X99S SLI Plus Software And Firmware
The X99S SLI Plus includes MSI’s full utility suite, with applications to reboot directly to firmware, update your drivers and firmware from an MSI server, reduce power by disabling fans and ports and quick-charge your portable devices.
MSI Command Center still looks the same, but without as many disabled features as I’ve seen in the past. Keyed-in values next to CPU ratio and base clock frequency actually worked this time, where previously I could only change those values through plus and minus buttons.
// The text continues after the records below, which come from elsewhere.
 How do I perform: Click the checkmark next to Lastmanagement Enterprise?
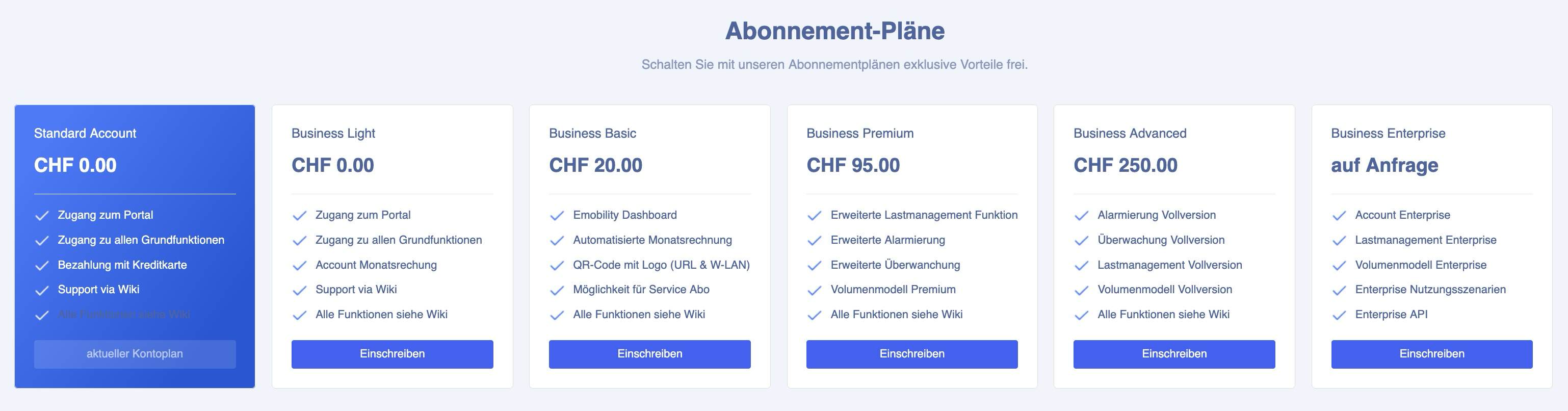(1339, 241)
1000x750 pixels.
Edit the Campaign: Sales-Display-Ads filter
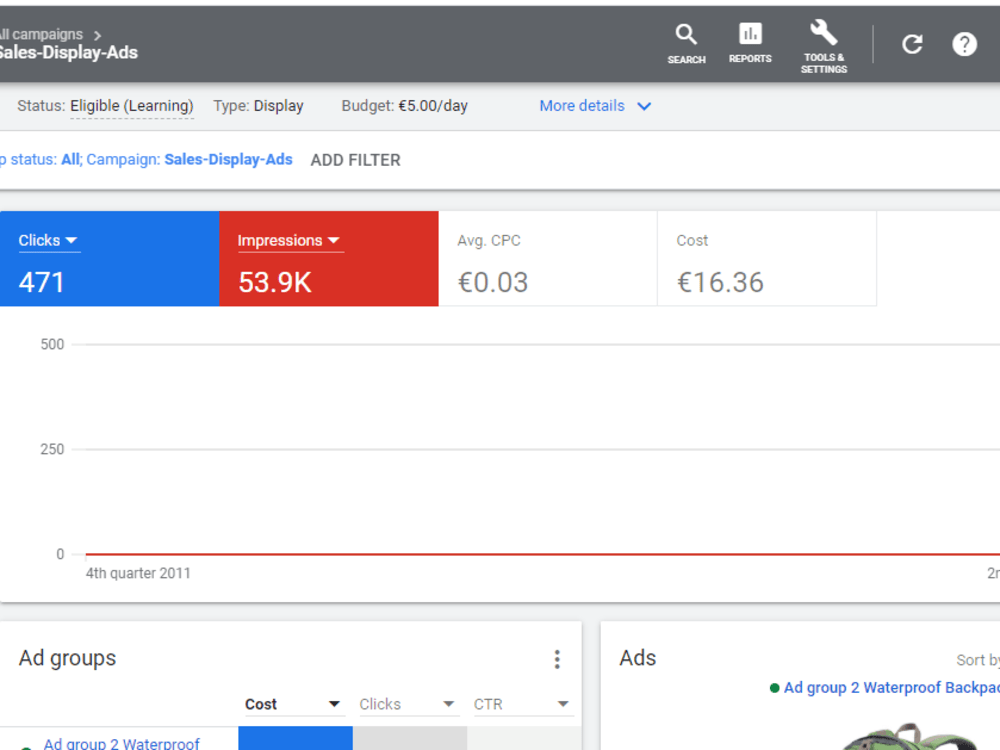[228, 159]
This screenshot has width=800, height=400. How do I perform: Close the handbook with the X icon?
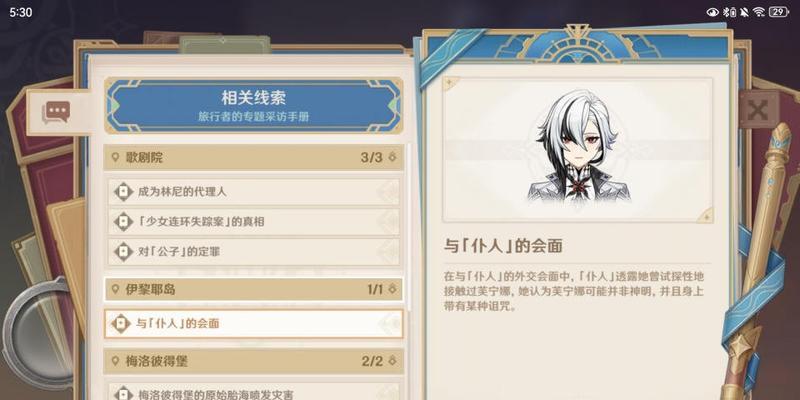coord(759,110)
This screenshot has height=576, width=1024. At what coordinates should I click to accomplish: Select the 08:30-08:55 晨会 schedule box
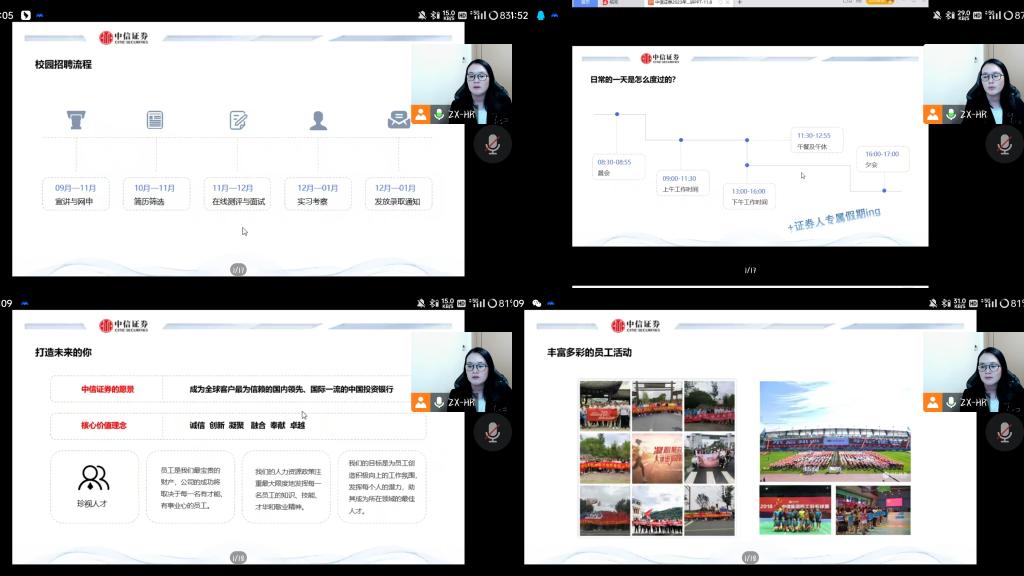click(618, 167)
CPU and system fans can be set to automated profiles, to manually configured temperature/RPM curves or to a fixed RPM. MSI Fan tune allows the X99S SLI Plus to determine potentially better fan profiles through an automated test routine.
CPU and DRAM voltage adjustments work within the limits of firmware, which is a nice feature to access from Windows. The DRAM Frequency menu has no controls, since changing this ratio requires a reboot.
Integrated graphics controls that are meant for LGA 1150-based motherboards are greyed-out on products that lack integrated graphics, such as the X99S SLI Plus. MSI’s RAMDisk utility still works as expected.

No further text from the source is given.